Governments may no longer be investing in the capture of carbon dioxide in the atmosphere. But a new study says that doesn’t mean it’s a bad idea.

It argues that the world just needs to think harder and spend more to make the technology work because, to contain climate change, it may prove the only realistic and affordable way to dramatically reduce carbon emissions.

Canadian firm Carbon Engineering is one company developing technology to capture carbon dioxide from the atmosphere. Photo credit: Carbon Engineering

Many governments appear to agree and include carbon capture and storage in their plans to keep the world from dangerous climate change. But, at the same time, many are abandoning the trials that are needed to make it work.

David Reiner, senior lecturer in technology policy at the University of Cambridge Judge Business School, argued in the new journal Nature Energy that stopping trials is foolish.

Effective Answer

In a world addicted to fossil fuel energy, but threatened with catastrophic climate change driven by the greenhouse gas emissions from those same fossil fuels, he said that one effective answer would be to capture the carbon dioxide before it gets into the atmosphere and then store it.

He wrote that the only way to find out how to do this is to spend billions on a range of possible attempts at carbon capture and storage (CCS) and then choose the best one.

“If we are serious about meeting aggressive national or global emissions, the only way to do it affordably is with CCS,” Reiner said. “But, since 2008, we have seen a decline in interest in CCS, which has essentially been in lock step with our declining interest in doing anything serious about climate change.”

Just before the UN climate change summit in Paris last December, the UK government cancelled a £1 billion competition to support large-scale demonstration projects. Since 2008, other projects have been cancelled in the U.S., Canada, Australia and Europe.
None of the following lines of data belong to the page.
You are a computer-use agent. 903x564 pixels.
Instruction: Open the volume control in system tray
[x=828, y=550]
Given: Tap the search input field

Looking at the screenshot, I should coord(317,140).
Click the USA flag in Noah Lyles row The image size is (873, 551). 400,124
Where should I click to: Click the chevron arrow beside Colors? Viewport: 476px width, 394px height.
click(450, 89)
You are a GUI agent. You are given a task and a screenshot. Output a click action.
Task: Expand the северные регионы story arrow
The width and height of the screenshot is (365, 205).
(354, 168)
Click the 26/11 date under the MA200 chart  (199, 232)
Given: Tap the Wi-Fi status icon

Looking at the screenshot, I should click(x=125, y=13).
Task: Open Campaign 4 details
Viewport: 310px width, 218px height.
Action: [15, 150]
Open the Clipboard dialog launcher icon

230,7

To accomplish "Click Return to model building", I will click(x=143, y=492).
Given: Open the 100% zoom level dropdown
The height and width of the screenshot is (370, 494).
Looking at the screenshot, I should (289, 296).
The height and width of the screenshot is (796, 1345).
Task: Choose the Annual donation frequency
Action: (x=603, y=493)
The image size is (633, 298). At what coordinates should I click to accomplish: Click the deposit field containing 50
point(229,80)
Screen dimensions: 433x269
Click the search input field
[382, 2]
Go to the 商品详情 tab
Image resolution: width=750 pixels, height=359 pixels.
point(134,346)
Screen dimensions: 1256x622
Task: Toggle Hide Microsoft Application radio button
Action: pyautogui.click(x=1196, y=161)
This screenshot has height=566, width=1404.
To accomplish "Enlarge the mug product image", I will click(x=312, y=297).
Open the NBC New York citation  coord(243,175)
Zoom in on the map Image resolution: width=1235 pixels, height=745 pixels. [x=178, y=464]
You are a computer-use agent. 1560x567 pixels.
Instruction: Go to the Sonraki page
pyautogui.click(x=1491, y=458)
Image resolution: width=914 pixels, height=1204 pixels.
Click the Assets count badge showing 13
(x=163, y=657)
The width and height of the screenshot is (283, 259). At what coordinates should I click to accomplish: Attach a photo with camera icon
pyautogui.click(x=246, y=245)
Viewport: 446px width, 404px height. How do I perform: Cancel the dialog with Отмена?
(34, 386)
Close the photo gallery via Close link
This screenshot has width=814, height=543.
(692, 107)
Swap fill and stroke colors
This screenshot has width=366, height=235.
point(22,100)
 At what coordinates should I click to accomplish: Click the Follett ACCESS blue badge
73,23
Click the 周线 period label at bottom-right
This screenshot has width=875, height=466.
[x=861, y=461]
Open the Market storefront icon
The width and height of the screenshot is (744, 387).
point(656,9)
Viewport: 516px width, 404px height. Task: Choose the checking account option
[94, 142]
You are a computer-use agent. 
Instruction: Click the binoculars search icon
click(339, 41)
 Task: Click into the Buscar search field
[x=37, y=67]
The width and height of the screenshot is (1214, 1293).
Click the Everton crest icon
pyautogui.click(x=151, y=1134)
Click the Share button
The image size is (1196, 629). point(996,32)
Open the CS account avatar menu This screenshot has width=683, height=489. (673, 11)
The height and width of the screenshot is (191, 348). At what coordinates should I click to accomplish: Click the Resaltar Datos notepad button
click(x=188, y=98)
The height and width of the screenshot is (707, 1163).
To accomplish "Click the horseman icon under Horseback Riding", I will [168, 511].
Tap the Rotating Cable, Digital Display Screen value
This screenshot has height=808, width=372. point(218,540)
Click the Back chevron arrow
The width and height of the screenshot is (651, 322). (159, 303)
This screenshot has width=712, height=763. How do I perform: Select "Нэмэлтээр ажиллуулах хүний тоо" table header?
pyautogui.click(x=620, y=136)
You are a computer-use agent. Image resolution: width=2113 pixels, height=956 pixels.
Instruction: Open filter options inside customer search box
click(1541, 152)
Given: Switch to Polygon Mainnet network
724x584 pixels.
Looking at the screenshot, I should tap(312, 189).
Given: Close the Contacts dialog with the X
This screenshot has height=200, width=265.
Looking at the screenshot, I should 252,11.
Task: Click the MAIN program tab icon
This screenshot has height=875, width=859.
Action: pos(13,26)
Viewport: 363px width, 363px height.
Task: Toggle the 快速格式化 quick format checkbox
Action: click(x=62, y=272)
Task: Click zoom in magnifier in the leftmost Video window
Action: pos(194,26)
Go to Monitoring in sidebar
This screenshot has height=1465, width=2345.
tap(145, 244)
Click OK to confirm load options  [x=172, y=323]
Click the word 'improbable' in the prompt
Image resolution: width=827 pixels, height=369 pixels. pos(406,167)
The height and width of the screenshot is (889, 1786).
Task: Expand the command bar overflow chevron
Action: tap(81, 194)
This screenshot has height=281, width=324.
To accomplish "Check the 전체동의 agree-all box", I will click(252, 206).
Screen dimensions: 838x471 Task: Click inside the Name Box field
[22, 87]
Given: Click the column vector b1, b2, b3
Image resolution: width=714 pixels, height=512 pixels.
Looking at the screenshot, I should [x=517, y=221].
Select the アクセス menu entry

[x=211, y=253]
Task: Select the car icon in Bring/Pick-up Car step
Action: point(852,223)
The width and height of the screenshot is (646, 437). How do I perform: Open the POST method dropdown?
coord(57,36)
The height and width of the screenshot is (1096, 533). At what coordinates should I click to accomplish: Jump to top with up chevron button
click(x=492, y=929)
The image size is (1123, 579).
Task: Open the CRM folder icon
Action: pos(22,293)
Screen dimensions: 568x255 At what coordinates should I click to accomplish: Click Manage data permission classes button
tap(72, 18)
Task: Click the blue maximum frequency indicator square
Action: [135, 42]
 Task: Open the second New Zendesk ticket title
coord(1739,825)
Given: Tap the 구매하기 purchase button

But oil companies have for two decades been testing the approach on a small scale and energy scientists have been working on imaginative solutions to what promises to become a global crisis in which the same energy technologies that fuel global economic growth also threaten to change the global climate and impoverish billions of people.

While every aspect of carbon capture and storage poses puzzles—such as whether power-generating stations make the capture efficiently and where the gas could be safely stored—chemists have dreams of actually exploiting captured carbon dioxide to create new wealth and drive economies in cleaner, greener directions.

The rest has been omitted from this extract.